• Your assignment
Report each line below that carries the word "menu".

• Extracted records
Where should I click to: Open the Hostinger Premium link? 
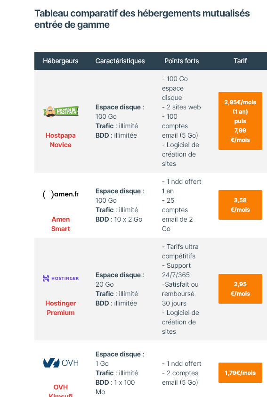[61, 308]
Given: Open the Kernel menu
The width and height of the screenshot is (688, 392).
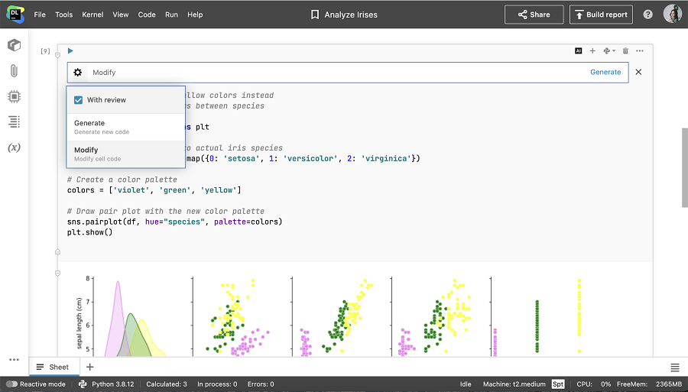Looking at the screenshot, I should (x=92, y=15).
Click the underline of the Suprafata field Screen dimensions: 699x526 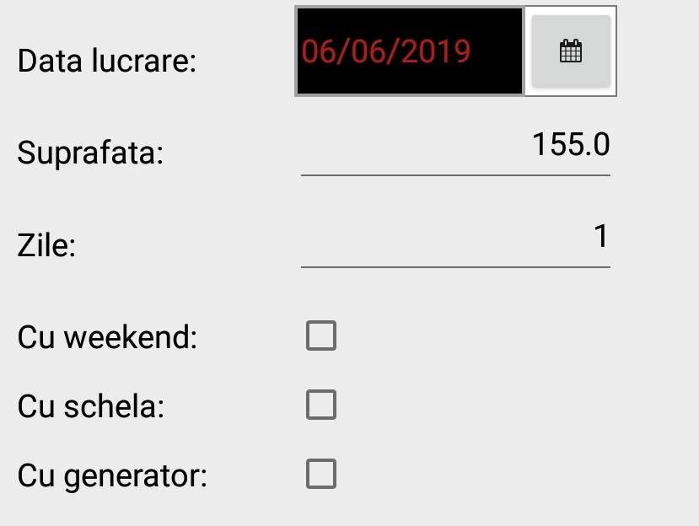pos(455,174)
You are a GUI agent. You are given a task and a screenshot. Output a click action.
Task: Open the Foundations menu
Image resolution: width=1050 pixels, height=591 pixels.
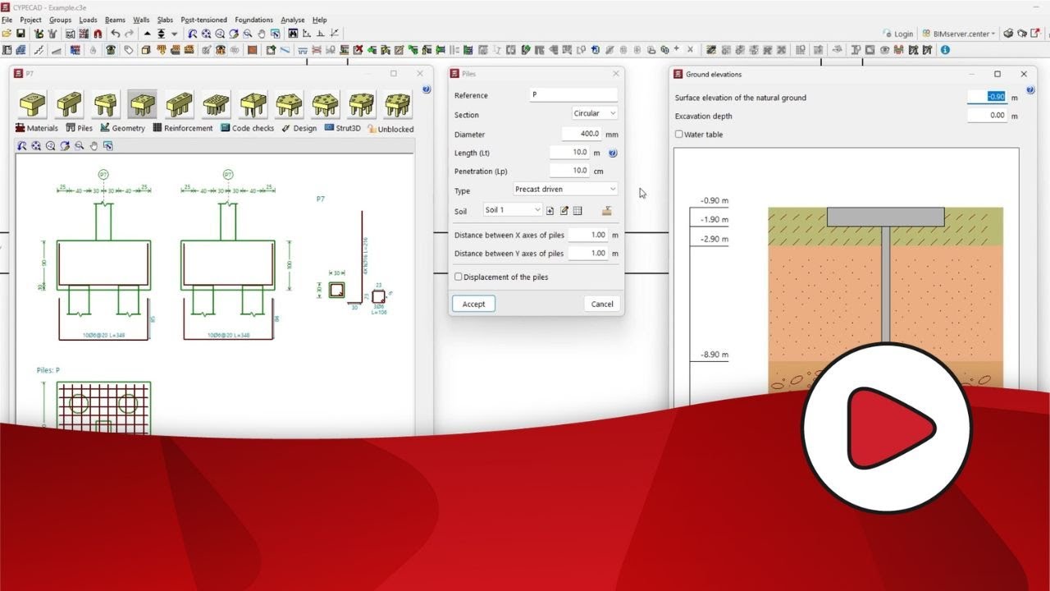(253, 19)
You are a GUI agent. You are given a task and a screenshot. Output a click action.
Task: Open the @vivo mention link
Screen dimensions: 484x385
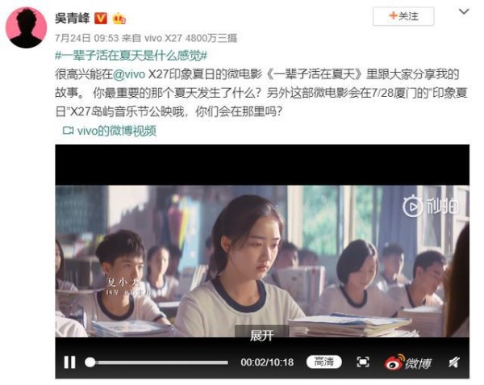click(129, 74)
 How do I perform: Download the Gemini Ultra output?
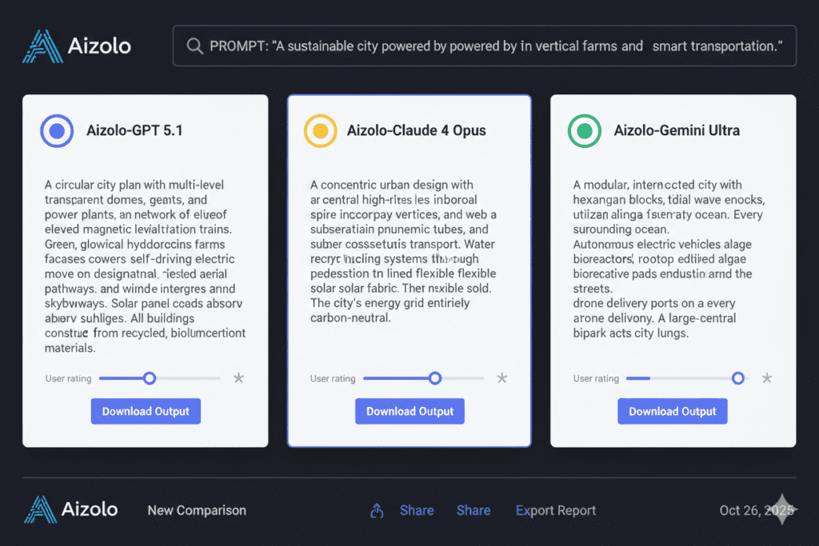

• Your response
Given: Open the Kernel menu
Task: Open the Foundations menu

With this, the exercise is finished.